Answer: Denote by $a_n$ the number of ternary strings of length n

• a) $a_n=2(a_{n-1}+a_{n-2})$ for all  $n\geq 3$.

• b) $a_1=3, a_2=8$

• c) 284

Step-by-step explanation:

a) Let $S=x_1 x_2\cdots x_{n-2} x_{n-1} x_{n}$ be a ternary string of length n. If $x_{n}=1$, then S can be decomposed as $S=L1$ where $L$ is a ternary string of length n-1 with no consecutive zeros. In this case, there are $a_{n-1}$ choices for $L$ therefore the number of strings S which last is digit 1 is $a_{n-1}$. Similarly, the number of ternary strings S with $x_{n}=2$ is $a_{n-1}$. We conclude that the number of strings S whose last digit is 1 or 2 is $2a_{n-1}$

Now, if $x_{n}=0$, then $x_{n-1}=1$ or $x_{n-1}=2$ because S does not have consecutive zeroes. Then $S=P10$ or $S=P20$ where $P$ is a ternary string of length n-2 with no consecutive zeros. Thus, the number of such strings S is equal to the number of strings P whose last digit is 1 or 2 is $2a_{n-1}$. Applying the same reasoning from before, this number is equal to  $2a_{n-2}$.

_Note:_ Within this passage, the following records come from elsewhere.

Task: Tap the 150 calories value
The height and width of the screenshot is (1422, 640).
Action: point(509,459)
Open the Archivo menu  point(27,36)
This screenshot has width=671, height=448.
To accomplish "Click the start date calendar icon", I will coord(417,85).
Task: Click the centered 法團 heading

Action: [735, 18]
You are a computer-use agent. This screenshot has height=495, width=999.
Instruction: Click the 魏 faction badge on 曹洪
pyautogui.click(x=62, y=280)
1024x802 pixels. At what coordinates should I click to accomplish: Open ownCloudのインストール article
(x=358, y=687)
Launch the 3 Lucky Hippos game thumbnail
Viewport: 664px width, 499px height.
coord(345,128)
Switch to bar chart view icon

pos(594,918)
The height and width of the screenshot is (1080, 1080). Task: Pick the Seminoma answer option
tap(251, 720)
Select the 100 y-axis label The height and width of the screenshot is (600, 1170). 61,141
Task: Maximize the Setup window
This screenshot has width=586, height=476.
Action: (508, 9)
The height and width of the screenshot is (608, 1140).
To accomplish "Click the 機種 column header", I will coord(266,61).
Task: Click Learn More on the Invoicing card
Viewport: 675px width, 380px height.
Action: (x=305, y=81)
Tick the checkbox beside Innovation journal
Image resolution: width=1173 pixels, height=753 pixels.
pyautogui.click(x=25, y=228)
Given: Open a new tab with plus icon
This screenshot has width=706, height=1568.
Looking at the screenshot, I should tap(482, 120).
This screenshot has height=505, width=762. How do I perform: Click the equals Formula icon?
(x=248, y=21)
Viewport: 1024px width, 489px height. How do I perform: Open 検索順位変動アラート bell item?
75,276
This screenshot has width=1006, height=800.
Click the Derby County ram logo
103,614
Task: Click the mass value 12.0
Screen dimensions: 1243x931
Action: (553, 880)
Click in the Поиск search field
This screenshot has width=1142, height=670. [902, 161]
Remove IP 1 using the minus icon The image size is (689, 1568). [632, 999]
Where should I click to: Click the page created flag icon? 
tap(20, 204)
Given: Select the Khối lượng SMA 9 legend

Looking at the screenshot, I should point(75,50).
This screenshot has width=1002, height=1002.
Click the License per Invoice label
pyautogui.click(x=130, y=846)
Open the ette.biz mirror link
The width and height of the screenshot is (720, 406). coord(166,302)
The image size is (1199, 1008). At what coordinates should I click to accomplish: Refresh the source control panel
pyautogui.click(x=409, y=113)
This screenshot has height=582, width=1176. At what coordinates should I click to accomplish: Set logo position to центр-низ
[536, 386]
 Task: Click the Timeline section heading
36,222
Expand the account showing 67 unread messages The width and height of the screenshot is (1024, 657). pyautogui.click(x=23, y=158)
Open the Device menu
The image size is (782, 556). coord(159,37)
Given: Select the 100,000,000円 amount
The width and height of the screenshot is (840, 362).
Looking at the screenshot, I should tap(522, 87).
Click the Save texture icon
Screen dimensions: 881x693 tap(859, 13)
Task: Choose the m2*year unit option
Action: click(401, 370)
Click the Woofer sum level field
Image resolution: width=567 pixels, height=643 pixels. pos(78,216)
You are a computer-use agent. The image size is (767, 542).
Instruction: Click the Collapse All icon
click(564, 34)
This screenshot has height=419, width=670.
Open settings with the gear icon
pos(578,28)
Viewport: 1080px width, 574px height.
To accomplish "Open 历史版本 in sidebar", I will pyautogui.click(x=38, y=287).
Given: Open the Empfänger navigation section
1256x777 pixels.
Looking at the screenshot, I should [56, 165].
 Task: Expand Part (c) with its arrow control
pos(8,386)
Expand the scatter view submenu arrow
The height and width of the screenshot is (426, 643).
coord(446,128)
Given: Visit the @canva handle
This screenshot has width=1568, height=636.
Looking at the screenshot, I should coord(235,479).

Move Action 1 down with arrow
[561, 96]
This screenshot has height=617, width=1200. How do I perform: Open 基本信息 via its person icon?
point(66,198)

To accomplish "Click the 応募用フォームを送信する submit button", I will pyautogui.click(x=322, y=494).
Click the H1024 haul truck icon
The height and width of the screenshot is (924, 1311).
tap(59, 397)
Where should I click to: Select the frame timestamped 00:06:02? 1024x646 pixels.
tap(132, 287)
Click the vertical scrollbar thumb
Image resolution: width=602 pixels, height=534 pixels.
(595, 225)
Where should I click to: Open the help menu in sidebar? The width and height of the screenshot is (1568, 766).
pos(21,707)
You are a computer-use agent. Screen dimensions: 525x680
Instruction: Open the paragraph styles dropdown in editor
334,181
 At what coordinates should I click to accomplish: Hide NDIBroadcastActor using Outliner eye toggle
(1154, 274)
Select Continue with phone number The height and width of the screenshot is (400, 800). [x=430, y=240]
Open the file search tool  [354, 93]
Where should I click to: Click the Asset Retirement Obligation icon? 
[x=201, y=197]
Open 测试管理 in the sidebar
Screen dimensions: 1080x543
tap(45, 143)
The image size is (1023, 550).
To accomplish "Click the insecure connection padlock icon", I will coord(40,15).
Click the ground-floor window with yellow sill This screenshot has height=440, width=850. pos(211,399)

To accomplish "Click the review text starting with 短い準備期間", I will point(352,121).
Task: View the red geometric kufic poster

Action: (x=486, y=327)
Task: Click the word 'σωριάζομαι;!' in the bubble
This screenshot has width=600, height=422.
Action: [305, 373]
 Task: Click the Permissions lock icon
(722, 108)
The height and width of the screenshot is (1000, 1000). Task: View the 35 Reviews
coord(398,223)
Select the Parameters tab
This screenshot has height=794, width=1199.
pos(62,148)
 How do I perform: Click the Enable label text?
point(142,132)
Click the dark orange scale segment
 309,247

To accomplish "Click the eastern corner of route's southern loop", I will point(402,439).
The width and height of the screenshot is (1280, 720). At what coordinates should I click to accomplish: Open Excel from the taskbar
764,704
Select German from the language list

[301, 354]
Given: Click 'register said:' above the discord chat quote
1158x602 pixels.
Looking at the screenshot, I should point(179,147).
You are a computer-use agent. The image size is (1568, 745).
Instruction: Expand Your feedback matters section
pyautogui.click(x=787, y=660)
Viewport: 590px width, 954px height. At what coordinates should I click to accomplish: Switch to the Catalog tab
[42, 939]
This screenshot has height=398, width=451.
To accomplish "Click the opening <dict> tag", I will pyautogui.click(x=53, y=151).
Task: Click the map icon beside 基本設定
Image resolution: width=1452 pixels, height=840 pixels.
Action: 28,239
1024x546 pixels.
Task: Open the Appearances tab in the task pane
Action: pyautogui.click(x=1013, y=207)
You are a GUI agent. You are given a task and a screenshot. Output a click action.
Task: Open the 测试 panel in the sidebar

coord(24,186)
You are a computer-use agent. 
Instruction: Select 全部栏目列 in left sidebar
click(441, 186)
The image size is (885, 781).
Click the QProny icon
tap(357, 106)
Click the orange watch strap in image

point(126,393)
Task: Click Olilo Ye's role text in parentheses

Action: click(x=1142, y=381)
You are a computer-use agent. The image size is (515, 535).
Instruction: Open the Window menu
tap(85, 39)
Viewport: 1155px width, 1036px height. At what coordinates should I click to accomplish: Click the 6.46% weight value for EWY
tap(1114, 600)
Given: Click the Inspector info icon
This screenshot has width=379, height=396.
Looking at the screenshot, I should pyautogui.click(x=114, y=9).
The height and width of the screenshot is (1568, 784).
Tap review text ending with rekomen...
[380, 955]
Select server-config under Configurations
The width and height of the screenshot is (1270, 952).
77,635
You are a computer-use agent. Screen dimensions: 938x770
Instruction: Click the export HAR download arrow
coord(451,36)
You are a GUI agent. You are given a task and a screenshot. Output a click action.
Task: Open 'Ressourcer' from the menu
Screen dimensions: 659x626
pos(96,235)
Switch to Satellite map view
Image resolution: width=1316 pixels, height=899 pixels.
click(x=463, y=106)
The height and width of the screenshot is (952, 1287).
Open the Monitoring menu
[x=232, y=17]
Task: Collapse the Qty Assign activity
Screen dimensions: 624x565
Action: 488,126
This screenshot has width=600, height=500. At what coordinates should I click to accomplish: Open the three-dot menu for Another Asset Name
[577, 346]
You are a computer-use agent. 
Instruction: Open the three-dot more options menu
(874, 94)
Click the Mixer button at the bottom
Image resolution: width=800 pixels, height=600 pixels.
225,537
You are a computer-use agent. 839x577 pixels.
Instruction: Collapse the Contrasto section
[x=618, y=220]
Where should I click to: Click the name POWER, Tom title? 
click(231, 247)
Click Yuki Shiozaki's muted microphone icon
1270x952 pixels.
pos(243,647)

Any string S has its last digit equal to 0,1 or 2 then by the sum rule, $a_n=2a_{n-1}+2a_{n-2}=2(a_{n-1}+a_{n-2})$.

b) 0,1,2 are the strings of length 1 with no consecutive zeroes. Then $a_1=3$. The corresponding strings of length 2 are 01,02,10,11,12,20,21,22, thus $a_2=8$.

c) This follows froma applying the recurrence relation repeatdly. $a_6=2a_{5}+2a_{4}=2(a_4+a_3)+2a_4=4a_4+2a_3=8(a_3+a_2)+2a_3=10a_3+8a_2=20(a_2+a_1)+8(a_2)=20(11)+8(8)=284$.